The characters sing about their estranged relative Bruno Madrigal, whose magical gift of seeing the future has been negatively associated with mishaps and bad luck. The mid-tempo song effortlessly blends various genres including salsa, Broadway, pop, and hip-hop, and has been translated into 46 languages.
The singers got the lyrics and the music just two days before their recording session, which was done in an unconventional manner due to the coronavirus pandemic. Despite Gaitán and Castillo’s characters dancing in the scene, they actually recorded their parts via Zoom with the direction of Manuel. “Lin-Manuel Miranda is a genius,” Castillo told Billboard. “The song is a cha cha cha with montuno, and it’s amazing that you have the tambor, salsa [playing] around the world. I heard it and I told my wife, ‘This song, it could be big. It invites to dance and to enjoy the music, the movement, the color.'”
Miranda revealed to Indie Wire that he was inspired by “A Weekend in the Country” from A Little Night Music and “It’s Beginning to Snow” from Rent for the production and lyricism. “We really thought the magic of our story was that it’s a huge family and that allows for a lot of layers and a lot of misunderstandings,” Miranda explained to Vulture. “So I pitched this song as a way to check in with the family members who weren’t going to get a solo.
“The other really kind of funny thing that I love about [the song] – that we don’t really talk about – is everything [Bruno] predicts is super predictable,” Miranda added. “There’s no malice in any single prediction. And I wanted that to be clear on your second and third viewing.”

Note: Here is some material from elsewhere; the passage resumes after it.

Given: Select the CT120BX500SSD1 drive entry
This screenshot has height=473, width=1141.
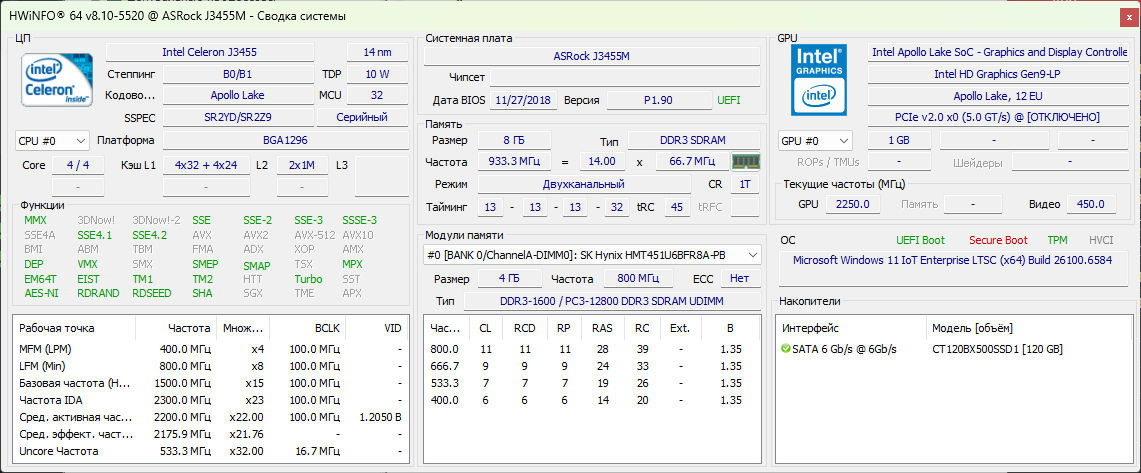Looking at the screenshot, I should [996, 349].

The viral sensation has become such a household fixture that it reached No. 1 on Spotify’s Top Songs in the United States chart for multiple weeks, and has topped the UK Singles Chart and Billboard’s Canadian Albums chart. The song is even being played on Pop and Adult Pop radio stations.
Part of the reason that the song gained so much traction in such a short amount of time is TikTok. Fans quickly fell in love with the unique characters, relatable family generational trauma storyline, and celebration of Latin culture. Its fan creations have billions of views on the short-form video platform.
Two months after the film’s premiere, Miranda returned from vacation to discover the song’s rapid rise in popularity. “The notion of a bunch of voices happening within one home feels very resonant, with hindsight,” Miranda told the Associated Press. “There’s kind of a part for everyone to play in singing along with the song. If you’re not bopping to this melody, another melody is coming along in two seconds because almost every character gets a little feature in it.”